Shout it from the rooftops

The Gospel reminds us to make ourselves little, to become children again. The Apostles of the Sacred Heart of Jesus, in Avezzano (central Italy), had a childlike idea, in the best possible sense.

If there’s one thing that children adore, it’s balloons … perhaps because they give us the impression that there may be a narrow thread that binds us to Heaven. These nuns from Abruzzo made a huge rosary out of balloons and flew it over the roof of their church. As a local news outlet, Torre Marsicane, reports:

From every part of the city of Avezzano, you can clearly see a giant rosary made of 70 colored balloons. Sixty blue balloons make up the main beads, and another 10 make up the cross and the beads of the Our Father, for a total height of 21 meters (23 yards) … Sister Carla Venditti explains: “The people of the city, the people around us, had made us understand during these days of isolation that they needed a gesture of hope. So with the Sisters we made an enormous Rosary, which is our prayer to Mary to ask her for her help in this moment of difficulty.”

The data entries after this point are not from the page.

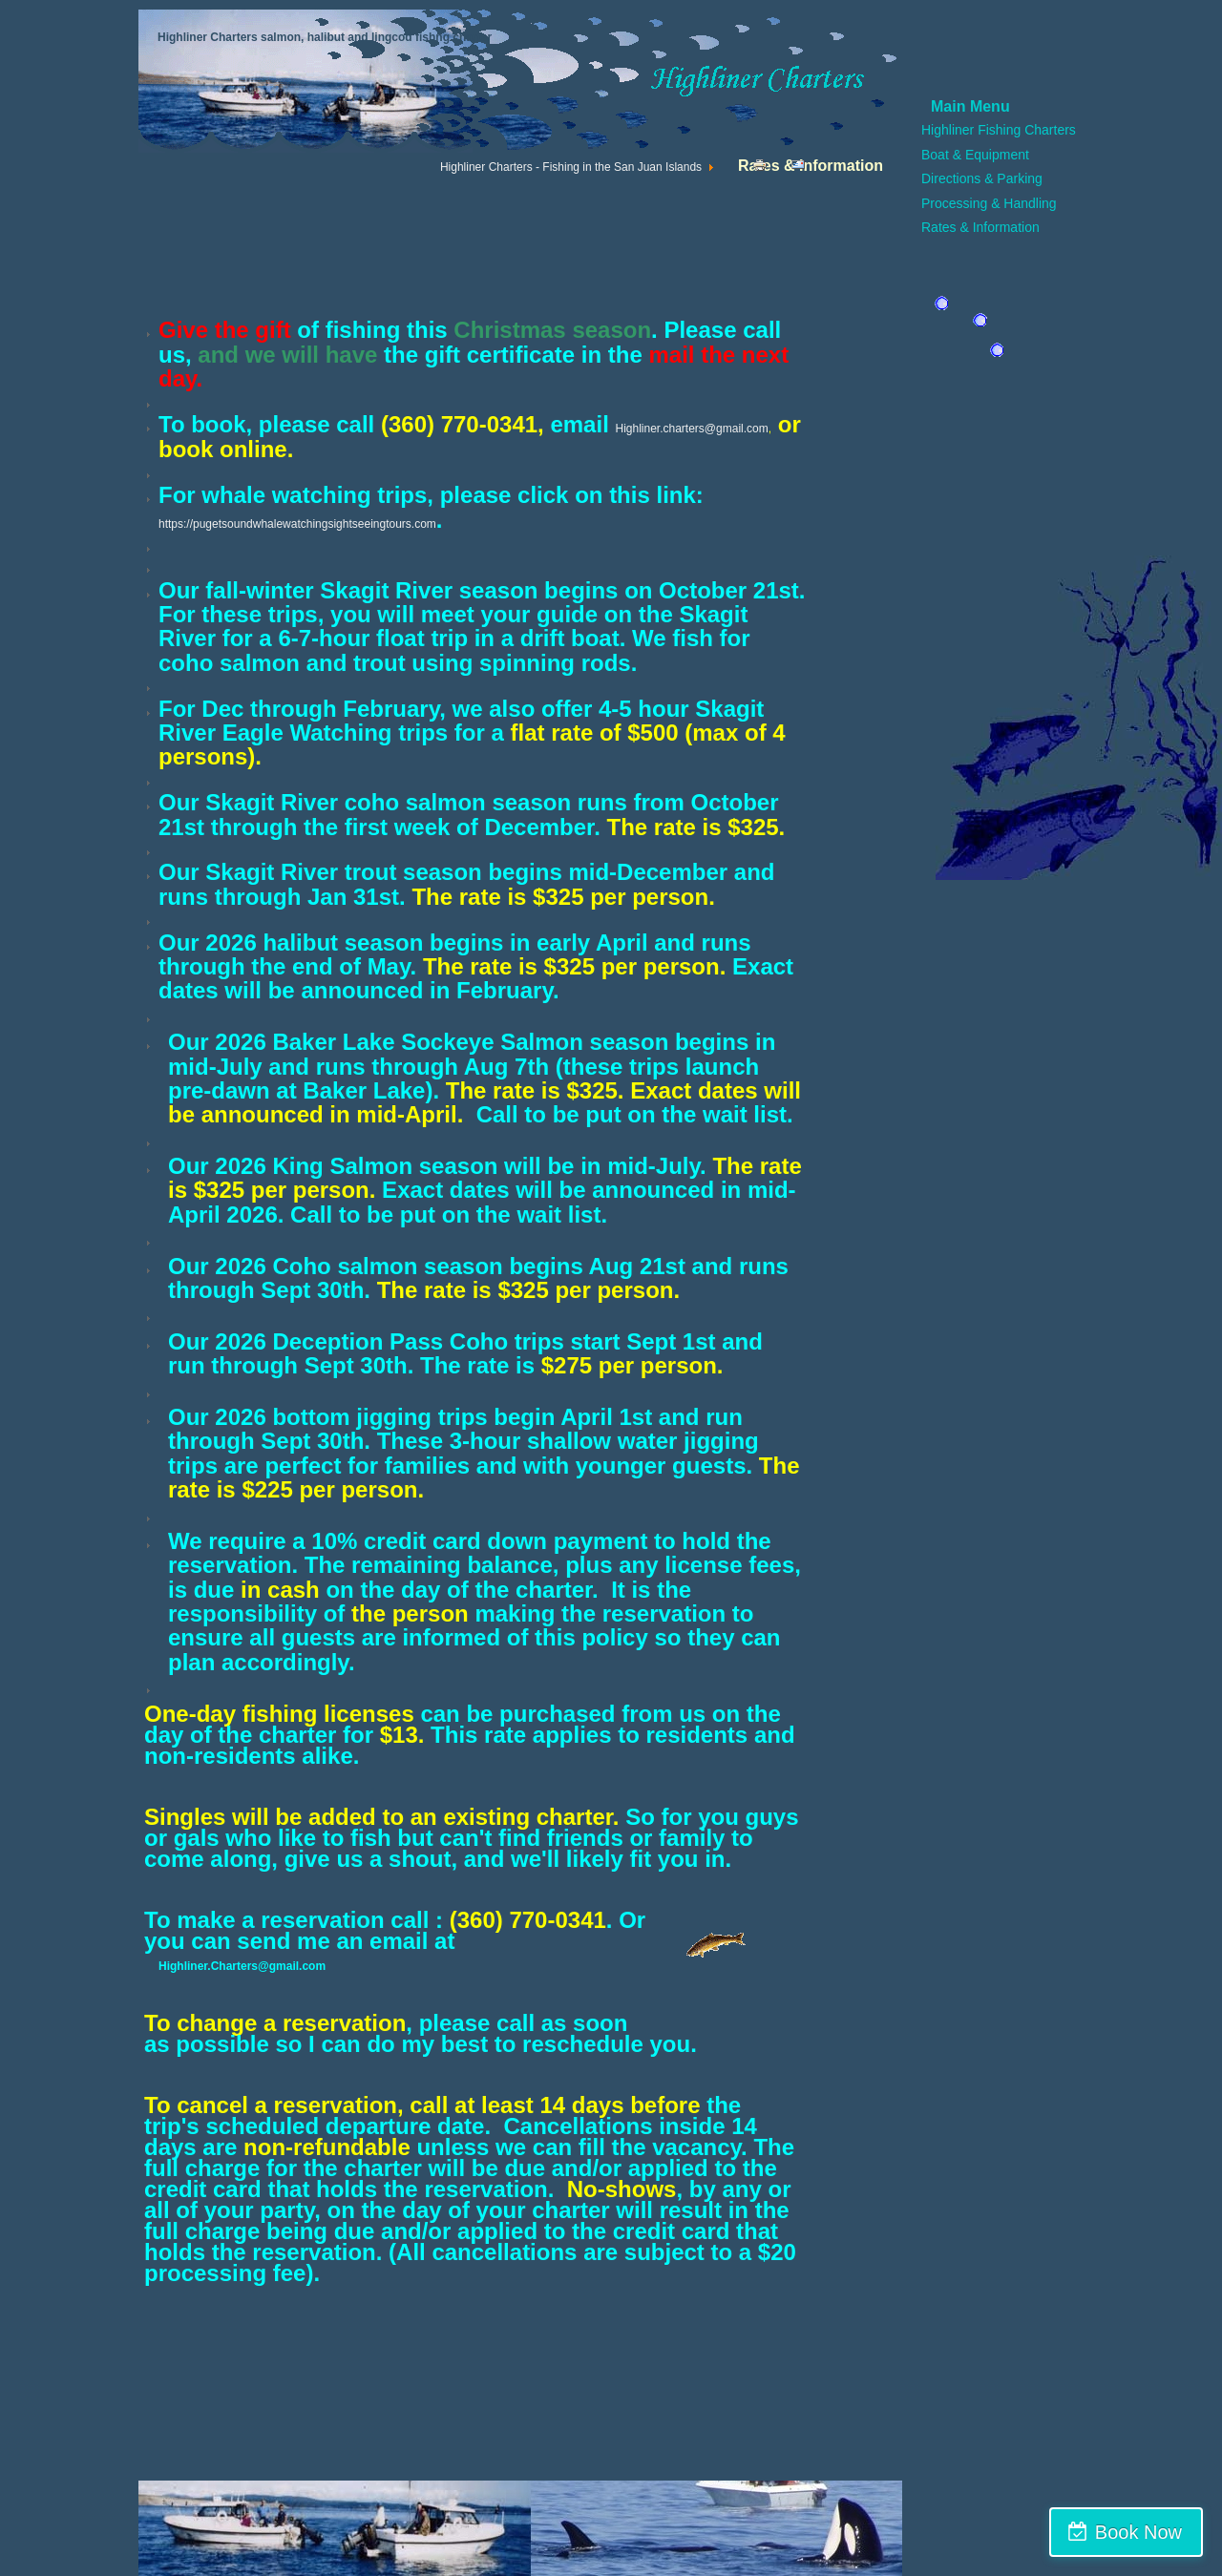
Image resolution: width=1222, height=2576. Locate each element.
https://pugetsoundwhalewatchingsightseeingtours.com (297, 524)
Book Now (1138, 2532)
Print (764, 169)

The famous gospel song tells us to “Go tell it on the mountains,” because we must announce good news from high places so that everyone can hear it. In times of quarantine, mountains are out of the question, but not rooftops.

In the short video below we can see, in the distance, the  habits of the nuns who raise their lightweight rosary into the wind. In the background, some children explode into laughter, and their parents silence them. Really, though, their laughter wasn’t out of place; when we turn to Mary, we are all children—her children.

“But the Rosary on the rooftops of Avezzano isn’t just a sign or gesture of a simple request for help,” Sr. Carla tells Terre Marsicane. “Above all, it’s an invitation to unite ourselves in the Lord. We transmit the recitation of the Rosary every day on Facebook to hundreds of people… not necessarily from the city, but from every part of Italy and the world, and they pray with us thanks to this important digital medium. We also transmit adoration, as well as the Mass, from our main institute in Rome,” she concludes.

Sister Carla is well known in Abruzzo for being committed to fighting prostitution on the streets. Now, her mission takes her back inside the walls of the convent—yet even if you stay closed in, you can go far.

Like diligent sentinels, the nuns didn’t want to provide mere entertainment from the roof, but to show a visible sign to everyone of what’s happening inside the church, and can happen inside any house. Prayer is the thread that binds us tightly to Heaven, and the prayer that patiently prays one Hail Mary after another is almost an umbilical cord with which our Heavenly Mother keeps us alive here and now.